__Problem statement__:
Copy out the records from the line that contains "Click the round headphone jack socket" through the line that contains "point(61,183)", keeping every line, requests included. Raise each coordinate in the answers by 107.

● ● ● ● ● ● ●

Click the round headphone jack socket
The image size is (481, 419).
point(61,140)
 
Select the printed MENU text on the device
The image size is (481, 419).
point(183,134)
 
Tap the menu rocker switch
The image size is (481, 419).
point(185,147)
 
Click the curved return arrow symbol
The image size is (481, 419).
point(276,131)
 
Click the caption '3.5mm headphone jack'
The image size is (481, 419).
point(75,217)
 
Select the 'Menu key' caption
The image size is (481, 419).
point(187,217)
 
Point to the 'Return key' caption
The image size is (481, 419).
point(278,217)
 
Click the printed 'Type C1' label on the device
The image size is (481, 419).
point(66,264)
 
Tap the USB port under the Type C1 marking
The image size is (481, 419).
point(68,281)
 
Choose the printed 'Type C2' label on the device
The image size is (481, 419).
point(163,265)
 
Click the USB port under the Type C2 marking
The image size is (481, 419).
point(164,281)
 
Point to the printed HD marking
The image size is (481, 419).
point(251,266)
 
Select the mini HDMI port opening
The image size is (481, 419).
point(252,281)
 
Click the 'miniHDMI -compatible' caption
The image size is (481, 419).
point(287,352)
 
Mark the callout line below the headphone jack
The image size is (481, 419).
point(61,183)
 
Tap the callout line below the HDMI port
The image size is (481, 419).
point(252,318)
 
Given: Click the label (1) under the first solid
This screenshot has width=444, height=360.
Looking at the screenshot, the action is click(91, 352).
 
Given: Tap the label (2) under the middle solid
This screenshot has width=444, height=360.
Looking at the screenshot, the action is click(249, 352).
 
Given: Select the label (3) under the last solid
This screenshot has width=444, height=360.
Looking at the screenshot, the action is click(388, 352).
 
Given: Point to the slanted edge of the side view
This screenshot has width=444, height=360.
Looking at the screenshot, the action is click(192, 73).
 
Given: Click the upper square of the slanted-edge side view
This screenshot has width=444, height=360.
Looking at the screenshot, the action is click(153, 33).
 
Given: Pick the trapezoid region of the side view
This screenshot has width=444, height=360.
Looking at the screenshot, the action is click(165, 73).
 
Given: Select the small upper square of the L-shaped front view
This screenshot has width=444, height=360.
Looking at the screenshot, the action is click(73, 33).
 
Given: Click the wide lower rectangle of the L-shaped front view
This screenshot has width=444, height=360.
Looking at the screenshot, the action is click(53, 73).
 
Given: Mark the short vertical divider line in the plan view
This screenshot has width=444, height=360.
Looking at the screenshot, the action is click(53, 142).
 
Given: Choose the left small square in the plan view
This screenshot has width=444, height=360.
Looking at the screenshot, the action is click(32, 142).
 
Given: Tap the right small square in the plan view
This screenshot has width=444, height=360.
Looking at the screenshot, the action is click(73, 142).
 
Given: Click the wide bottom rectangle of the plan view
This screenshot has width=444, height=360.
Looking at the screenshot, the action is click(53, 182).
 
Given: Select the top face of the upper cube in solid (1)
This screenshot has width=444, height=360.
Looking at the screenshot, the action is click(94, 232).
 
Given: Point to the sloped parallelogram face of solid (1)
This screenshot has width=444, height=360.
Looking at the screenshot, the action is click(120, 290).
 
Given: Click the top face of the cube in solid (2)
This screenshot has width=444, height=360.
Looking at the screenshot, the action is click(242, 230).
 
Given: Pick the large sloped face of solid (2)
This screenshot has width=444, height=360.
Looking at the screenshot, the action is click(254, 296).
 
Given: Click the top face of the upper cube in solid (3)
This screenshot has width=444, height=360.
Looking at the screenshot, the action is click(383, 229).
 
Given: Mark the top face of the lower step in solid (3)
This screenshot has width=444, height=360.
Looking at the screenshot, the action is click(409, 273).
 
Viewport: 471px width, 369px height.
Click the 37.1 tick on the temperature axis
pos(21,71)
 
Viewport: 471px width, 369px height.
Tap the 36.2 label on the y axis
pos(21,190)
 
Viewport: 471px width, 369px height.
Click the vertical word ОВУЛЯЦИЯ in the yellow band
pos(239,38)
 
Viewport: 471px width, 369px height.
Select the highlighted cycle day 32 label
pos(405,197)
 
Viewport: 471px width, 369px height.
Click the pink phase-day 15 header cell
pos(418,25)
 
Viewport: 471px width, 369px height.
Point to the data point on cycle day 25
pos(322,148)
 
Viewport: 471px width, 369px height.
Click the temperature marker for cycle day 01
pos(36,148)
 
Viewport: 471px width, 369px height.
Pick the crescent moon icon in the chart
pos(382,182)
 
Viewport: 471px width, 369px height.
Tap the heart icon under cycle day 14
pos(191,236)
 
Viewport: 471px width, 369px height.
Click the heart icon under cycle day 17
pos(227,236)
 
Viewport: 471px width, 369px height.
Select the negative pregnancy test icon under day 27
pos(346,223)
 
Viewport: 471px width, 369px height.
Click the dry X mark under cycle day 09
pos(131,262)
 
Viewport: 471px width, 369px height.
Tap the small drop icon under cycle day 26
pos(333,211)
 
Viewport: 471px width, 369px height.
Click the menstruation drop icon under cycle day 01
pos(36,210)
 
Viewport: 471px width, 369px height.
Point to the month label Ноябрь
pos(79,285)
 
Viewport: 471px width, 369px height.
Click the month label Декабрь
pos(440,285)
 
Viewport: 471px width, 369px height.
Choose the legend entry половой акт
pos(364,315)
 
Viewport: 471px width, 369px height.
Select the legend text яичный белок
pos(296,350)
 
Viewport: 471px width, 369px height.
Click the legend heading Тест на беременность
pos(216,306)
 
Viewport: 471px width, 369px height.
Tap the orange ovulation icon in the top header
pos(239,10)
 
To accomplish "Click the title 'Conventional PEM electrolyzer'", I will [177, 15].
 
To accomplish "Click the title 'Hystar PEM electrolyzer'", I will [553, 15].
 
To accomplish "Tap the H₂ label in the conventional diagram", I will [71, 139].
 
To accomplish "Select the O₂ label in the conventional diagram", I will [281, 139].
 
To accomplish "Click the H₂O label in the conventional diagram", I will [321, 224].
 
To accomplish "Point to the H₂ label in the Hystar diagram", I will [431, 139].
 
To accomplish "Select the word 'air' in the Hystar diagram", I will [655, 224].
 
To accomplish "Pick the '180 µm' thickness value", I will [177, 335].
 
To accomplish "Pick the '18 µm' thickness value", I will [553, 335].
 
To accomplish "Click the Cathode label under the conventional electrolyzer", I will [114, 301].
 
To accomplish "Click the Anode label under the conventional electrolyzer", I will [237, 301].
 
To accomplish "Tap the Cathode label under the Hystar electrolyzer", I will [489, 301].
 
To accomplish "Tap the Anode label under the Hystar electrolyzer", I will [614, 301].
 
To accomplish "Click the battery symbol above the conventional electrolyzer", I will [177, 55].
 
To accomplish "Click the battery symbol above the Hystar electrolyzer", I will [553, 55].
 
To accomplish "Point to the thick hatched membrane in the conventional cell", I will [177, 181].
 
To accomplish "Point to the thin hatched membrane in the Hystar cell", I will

● ● ● ● ● ● ●

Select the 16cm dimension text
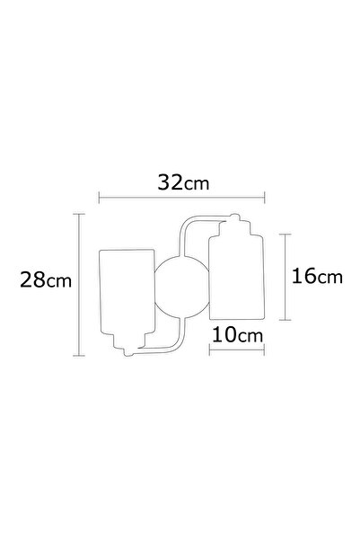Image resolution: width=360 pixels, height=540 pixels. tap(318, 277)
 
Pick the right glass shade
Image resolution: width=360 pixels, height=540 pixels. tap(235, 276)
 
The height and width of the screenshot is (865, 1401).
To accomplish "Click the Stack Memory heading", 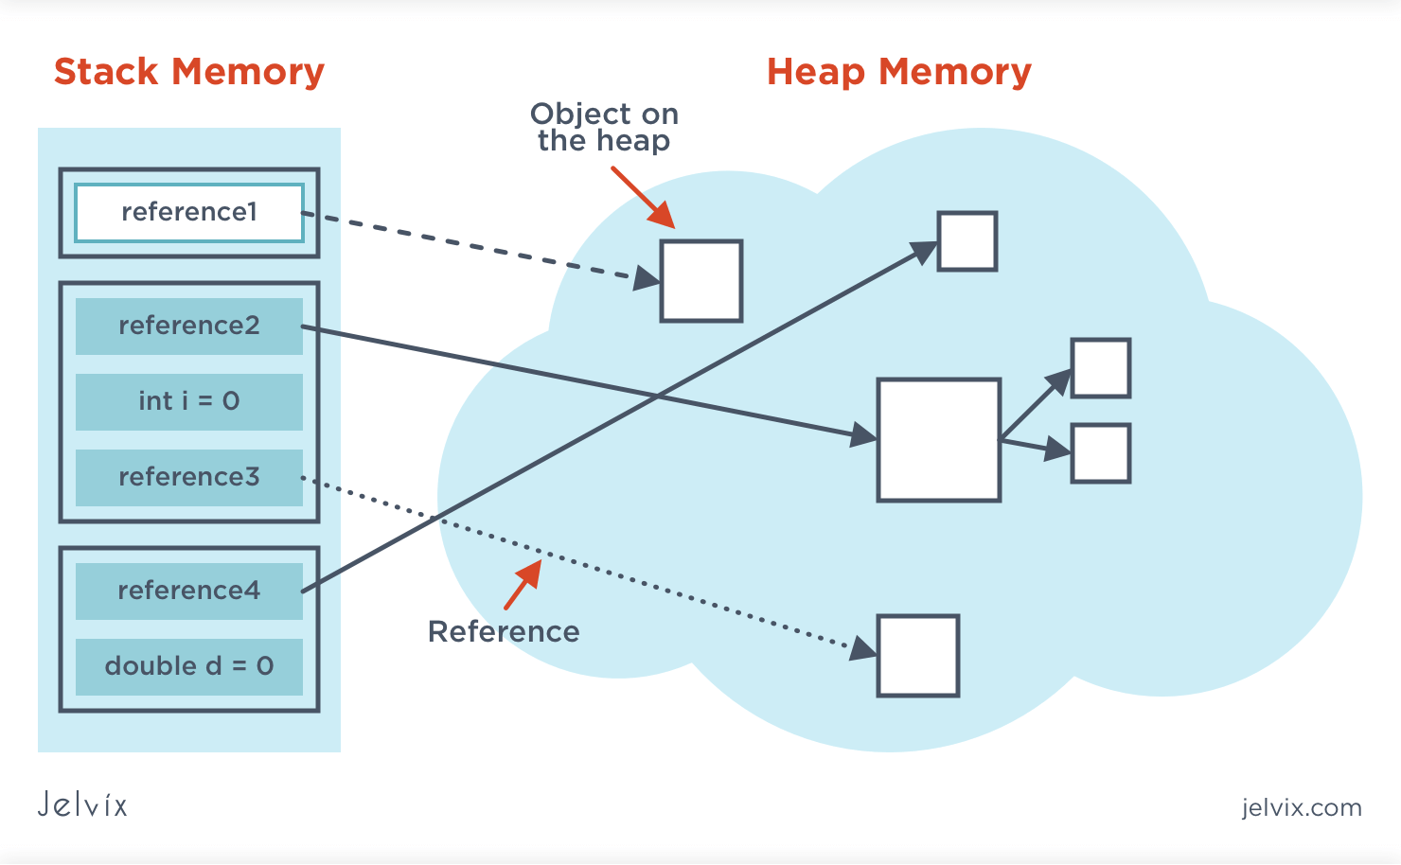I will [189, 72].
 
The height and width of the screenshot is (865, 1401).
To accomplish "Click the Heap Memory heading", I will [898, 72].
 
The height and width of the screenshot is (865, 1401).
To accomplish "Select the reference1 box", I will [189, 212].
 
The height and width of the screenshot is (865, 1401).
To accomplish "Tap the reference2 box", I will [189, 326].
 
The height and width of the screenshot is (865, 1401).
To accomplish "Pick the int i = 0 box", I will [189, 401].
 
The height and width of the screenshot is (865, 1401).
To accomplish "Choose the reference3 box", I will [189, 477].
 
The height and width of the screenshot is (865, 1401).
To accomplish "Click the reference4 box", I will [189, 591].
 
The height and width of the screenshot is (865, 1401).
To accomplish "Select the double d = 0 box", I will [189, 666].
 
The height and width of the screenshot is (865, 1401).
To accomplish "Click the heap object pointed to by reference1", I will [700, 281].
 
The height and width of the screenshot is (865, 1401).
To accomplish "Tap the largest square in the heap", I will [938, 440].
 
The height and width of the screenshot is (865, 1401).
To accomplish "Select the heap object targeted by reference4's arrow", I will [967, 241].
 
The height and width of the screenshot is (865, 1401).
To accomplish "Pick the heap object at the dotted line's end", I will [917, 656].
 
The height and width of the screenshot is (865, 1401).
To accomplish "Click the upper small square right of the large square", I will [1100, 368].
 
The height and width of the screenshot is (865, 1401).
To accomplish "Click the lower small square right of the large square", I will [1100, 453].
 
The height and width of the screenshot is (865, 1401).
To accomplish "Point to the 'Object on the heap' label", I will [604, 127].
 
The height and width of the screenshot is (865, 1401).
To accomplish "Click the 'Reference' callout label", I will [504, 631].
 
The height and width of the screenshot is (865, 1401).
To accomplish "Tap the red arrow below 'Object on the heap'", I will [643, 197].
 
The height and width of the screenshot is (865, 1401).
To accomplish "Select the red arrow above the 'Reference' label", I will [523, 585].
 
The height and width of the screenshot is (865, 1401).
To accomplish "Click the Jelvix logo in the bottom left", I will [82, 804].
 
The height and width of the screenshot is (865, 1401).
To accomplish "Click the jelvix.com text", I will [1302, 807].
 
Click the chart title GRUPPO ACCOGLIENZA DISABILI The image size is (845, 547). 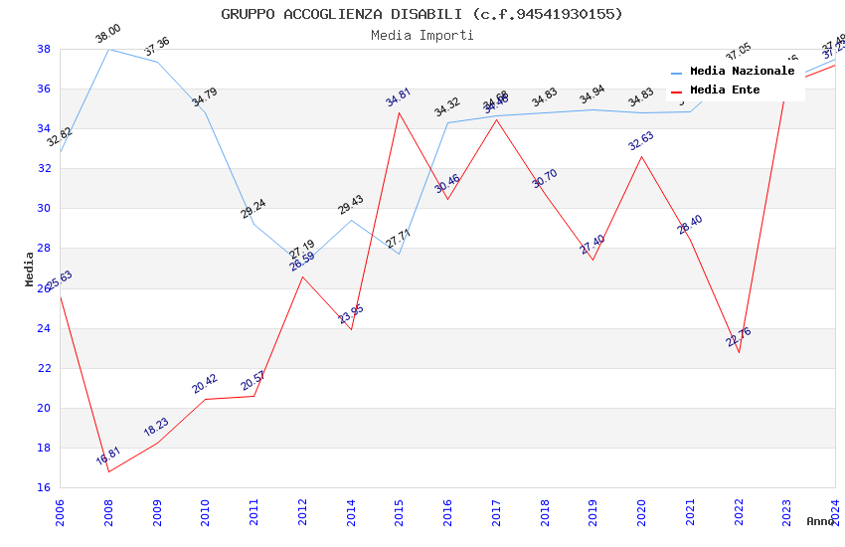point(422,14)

● ● ● ● ● ● ●

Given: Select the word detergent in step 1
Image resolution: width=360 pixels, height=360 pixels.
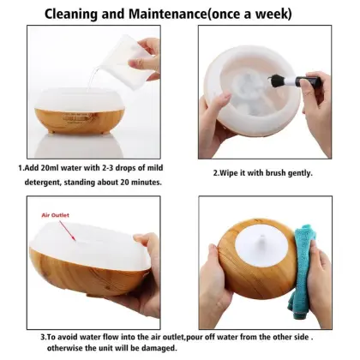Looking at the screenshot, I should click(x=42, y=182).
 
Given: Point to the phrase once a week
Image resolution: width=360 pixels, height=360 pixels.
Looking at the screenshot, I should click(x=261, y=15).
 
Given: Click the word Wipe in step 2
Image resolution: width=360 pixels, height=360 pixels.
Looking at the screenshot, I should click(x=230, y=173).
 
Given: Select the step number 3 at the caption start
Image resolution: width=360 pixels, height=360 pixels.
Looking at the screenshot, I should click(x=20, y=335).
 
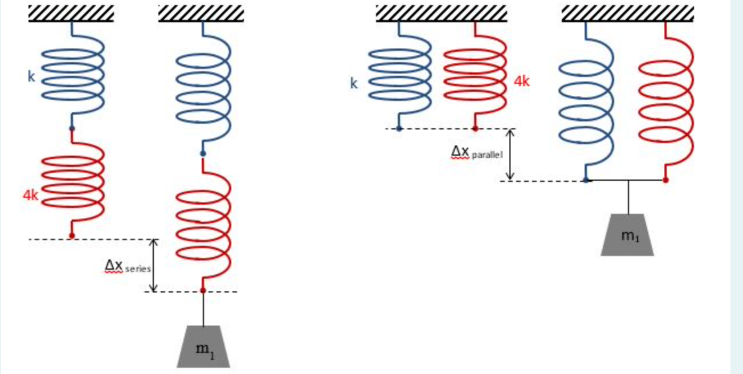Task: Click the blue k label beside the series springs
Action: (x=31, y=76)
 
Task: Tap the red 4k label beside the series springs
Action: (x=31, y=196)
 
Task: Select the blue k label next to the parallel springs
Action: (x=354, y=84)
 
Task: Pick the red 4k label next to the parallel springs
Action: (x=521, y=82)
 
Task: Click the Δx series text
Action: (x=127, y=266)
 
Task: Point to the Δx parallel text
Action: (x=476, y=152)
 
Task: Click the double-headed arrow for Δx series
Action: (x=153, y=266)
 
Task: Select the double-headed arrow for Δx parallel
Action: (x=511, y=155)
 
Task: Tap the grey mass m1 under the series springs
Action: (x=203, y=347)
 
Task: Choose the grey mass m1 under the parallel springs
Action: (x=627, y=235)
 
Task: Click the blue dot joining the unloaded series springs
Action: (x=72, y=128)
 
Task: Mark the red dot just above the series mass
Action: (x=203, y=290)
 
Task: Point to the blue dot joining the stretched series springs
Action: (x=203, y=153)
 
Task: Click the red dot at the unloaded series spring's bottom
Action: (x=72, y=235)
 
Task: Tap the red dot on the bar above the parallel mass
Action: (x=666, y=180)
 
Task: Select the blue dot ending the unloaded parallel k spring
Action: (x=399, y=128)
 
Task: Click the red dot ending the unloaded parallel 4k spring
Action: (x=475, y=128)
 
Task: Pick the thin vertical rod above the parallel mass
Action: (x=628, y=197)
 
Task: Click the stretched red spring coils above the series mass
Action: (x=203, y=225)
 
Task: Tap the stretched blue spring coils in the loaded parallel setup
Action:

● ● ● ● ● ● ●

__Task output__:
Click the round headphone jack socket
The image size is (481, 419).
point(168,247)
 
Select the printed MENU text on the device
The image size is (481, 419).
point(290,241)
 
Tap the menu rocker switch
The image size is (481, 419).
point(292,254)
 
Click the curved return arrow symbol
The image size is (481, 419).
point(383,238)
 
Click the caption '3.5mm headphone jack'
The image size is (481, 419).
point(182,324)
 
Select the 'Menu key' caption
The image size is (481, 419).
point(294,324)
 
Point to the 'Return key' caption
The image size is (481, 419).
point(385,324)
 
Click the printed 'Type C1' label on the device
The image size is (481, 419).
point(173,371)
 
Tap the USB port under the Type C1 marking
The image size is (481, 419).
point(175,388)
 
Choose the printed 'Type C2' label on the device
The image size is (481, 419).
point(270,372)
 
Click the USB port under the Type C2 marking
The image size is (481, 419).
point(271,388)
 
Point to the printed HD marking
The image size is (481, 419).
point(358,373)
 
Select the mini HDMI port opening
The image size is (481, 419).
point(359,388)
 
Click the 'miniHDMI -compatible' caption
The image size is (481, 419).
point(394,459)
 
Mark the callout line below the headphone jack
The image size is (481, 419).
point(168,290)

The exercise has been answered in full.